- [YOUR OBJECTIVE] Reproduce every one of the rows below word for word, leaving the pictures out of your answer.

————————

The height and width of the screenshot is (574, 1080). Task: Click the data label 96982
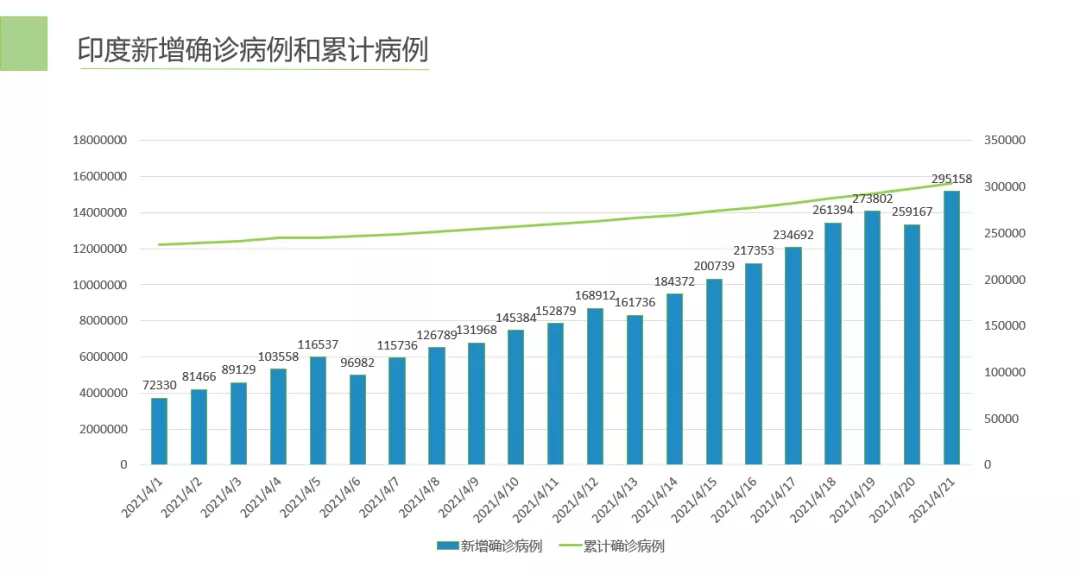[x=357, y=362]
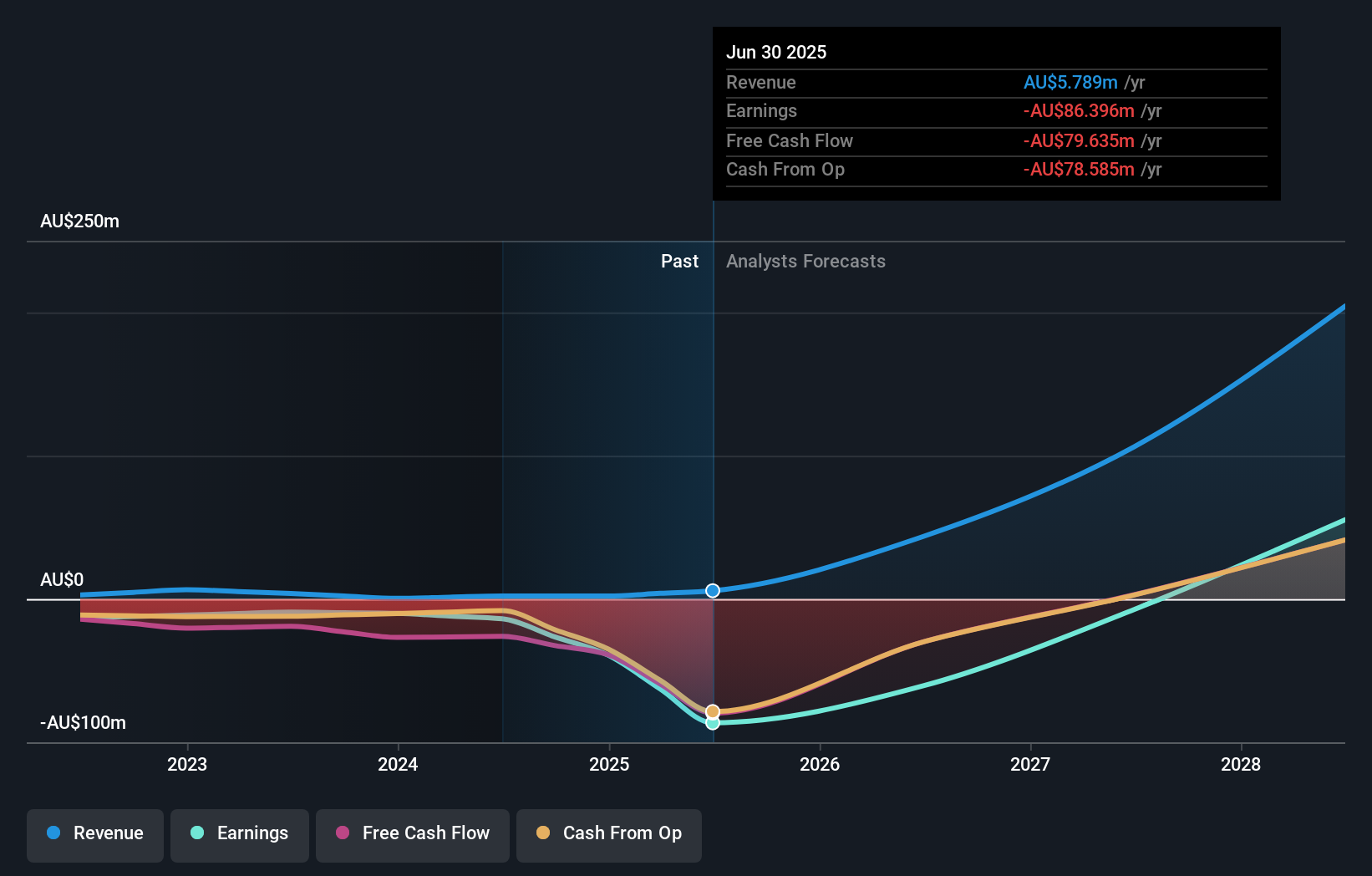Click the orange Cash From Op dot icon
The height and width of the screenshot is (876, 1372).
pos(544,833)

————————

- [RESULT FOR THIS TASK]
The height and width of the screenshot is (574, 1080). Task: Click the data label 96982
[x=357, y=362]
Click the orange Cash From Op dot icon
The height and width of the screenshot is (876, 1372).
pos(544,833)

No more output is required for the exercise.